* [Goal 1]
Reproduce the passage of the forum post on the Asus laptop kernel problem verbatim, from "Now the keys" to "is still visble...".

* [Supplied text]
● ● ● ● ●

# kernel 2.6.38 disables some functions of my asus-laptop

## axlalf

hiho

i tried the new 2.6.38 kernel (x86_64, gentoo-sources).

i builded in the "Device Drivers --> X86 Platform Specific Device Drivers --> Asus Laptop Extras" and "Device Drivers --> Hardware Monitoring Support --> ASUS ATK0110".

ok, now the problem: On my old kernel (2.6.35, x86_64, gentoo-sources) i could change the brightness of the display and turn the whole display off via some keys. as far as i noticed i could not catch that as events in linux.

Now the keys have no effect anymore, i can dim the display over /sys/class/backlight/asus_laptop/brightness. The turn "off the display" - button turns now only the backlight off - the content is still visble...

everything else seems to work normal  :Razz: 

does anyone have an idea how i could restore the old behavior? ( the keys are really disabled, i cant see them in xev when i press them  :Sad:  )

● ● ● ● ●

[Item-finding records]
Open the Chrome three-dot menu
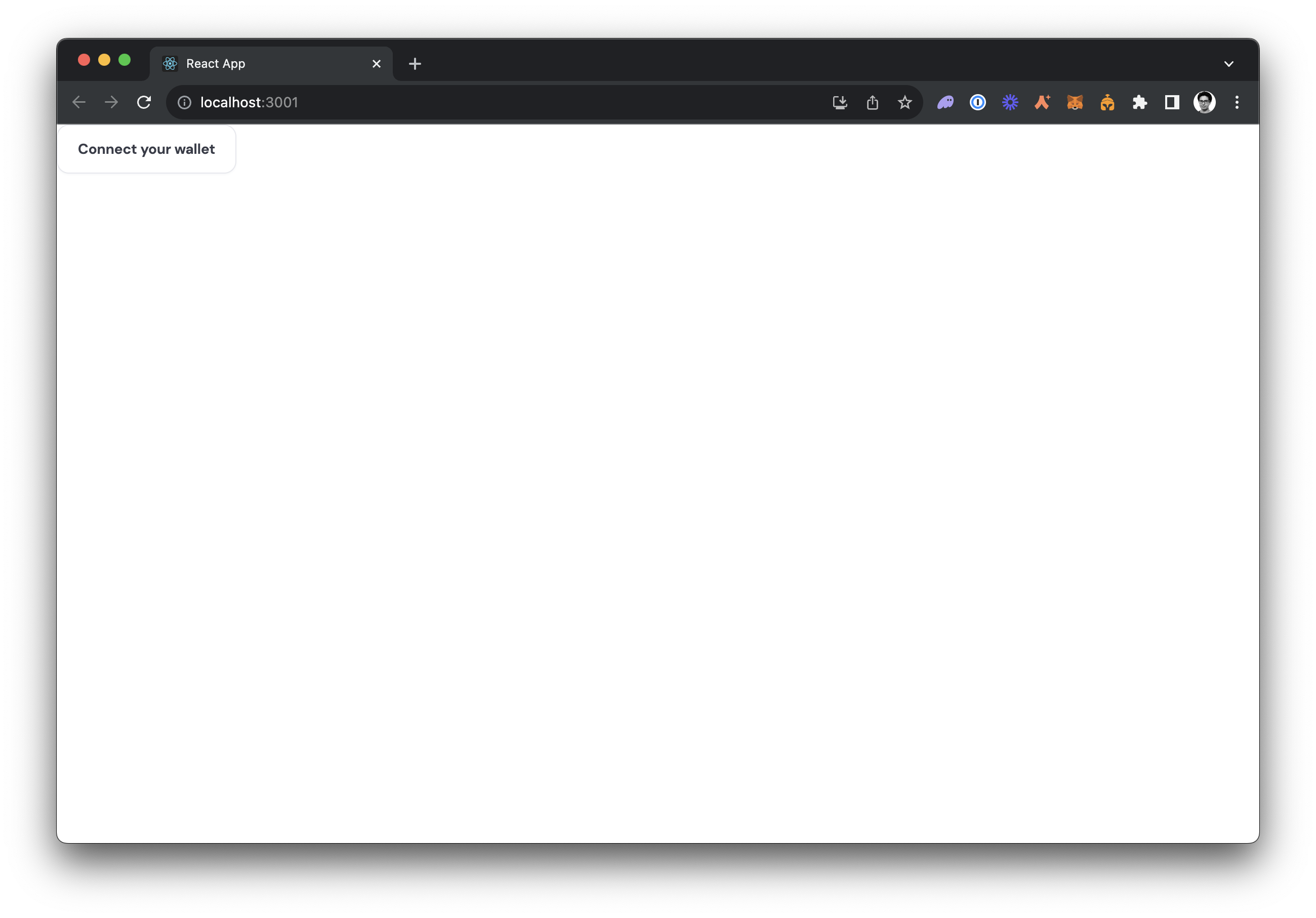Image resolution: width=1316 pixels, height=918 pixels. [1237, 103]
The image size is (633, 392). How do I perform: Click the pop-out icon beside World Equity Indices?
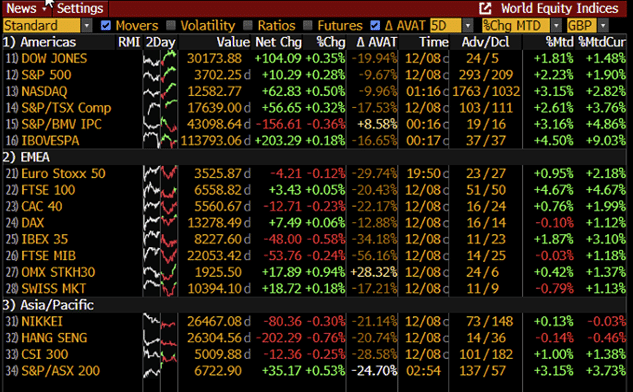(485, 8)
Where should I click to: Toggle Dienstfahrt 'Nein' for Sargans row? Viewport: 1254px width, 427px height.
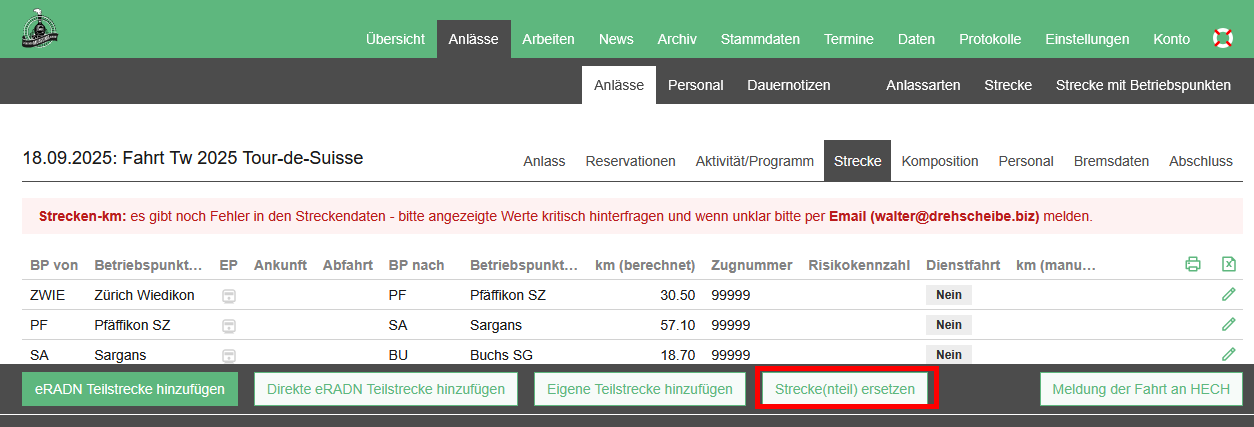pyautogui.click(x=948, y=354)
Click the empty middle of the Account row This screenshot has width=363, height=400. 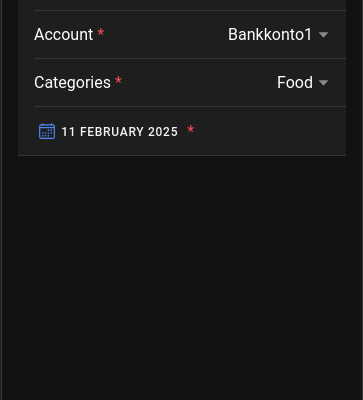[x=166, y=35]
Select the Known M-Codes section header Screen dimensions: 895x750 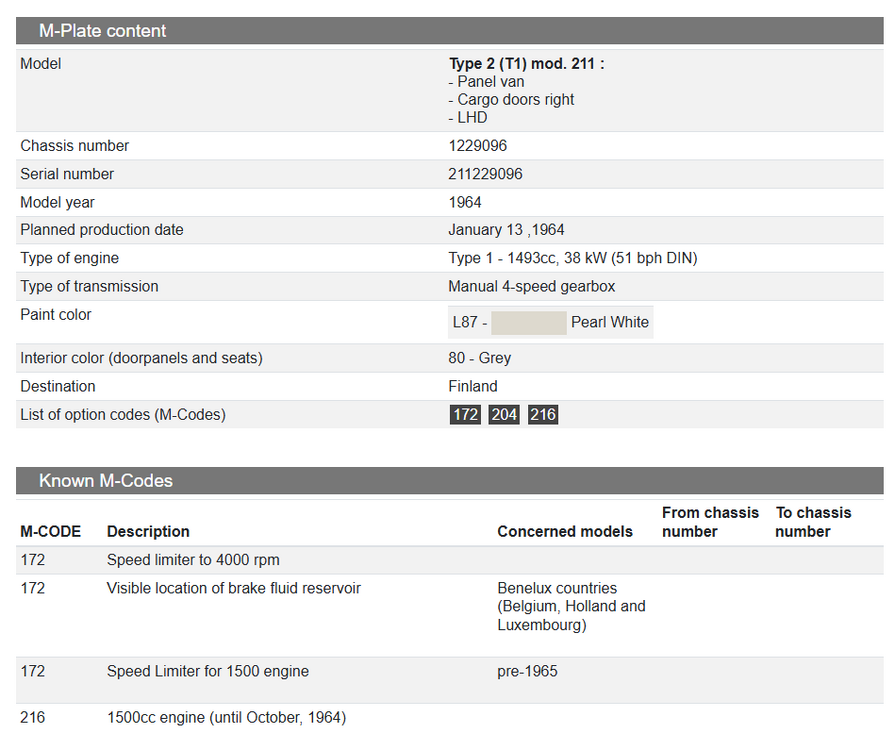(x=106, y=481)
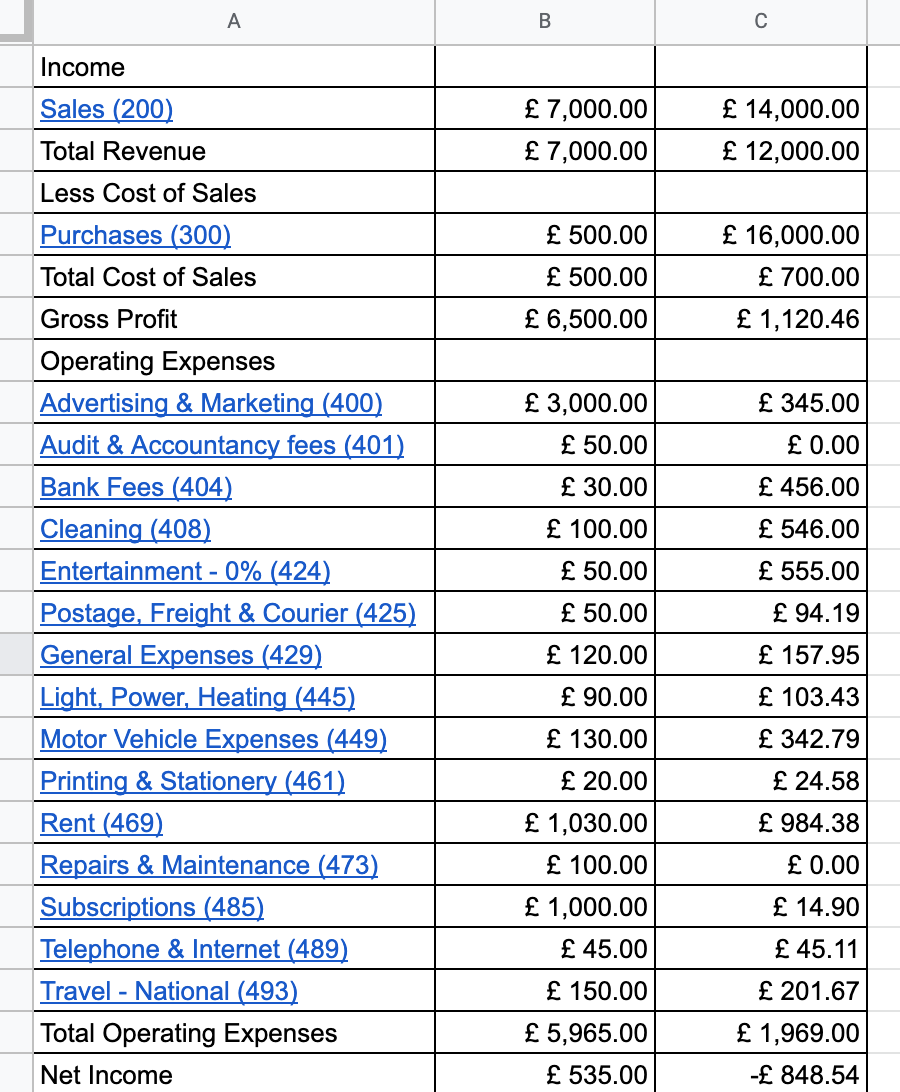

● ● ● ● ●

* [Goal 2]
Render the records from the line with "The image size" to the line with "pyautogui.click(x=948, y=354)" as a two-column CSV with the headers instruction and location. Give one row per request, put the request text and its answer each in a single quoted field with line breaks replaced by spaces, and omit the pictures.

* [Complete output 1]
Now the keys have no effect anymore, i can dim the display over /sys/class/backlight/asus_laptop/brightness. The turn "off the display" - button turns now only the backlight off - the content is still visble...

* [Complete output 2]
instruction,location
"The image size is (633, 392). How do I perform: Click the pop-out icon beside World Equity Indices?","(485, 8)"
"Where should I click to: Toggle Dienstfahrt 'Nein' for Sargans row? Viewport: 1254px width, 427px height.","pyautogui.click(x=948, y=354)"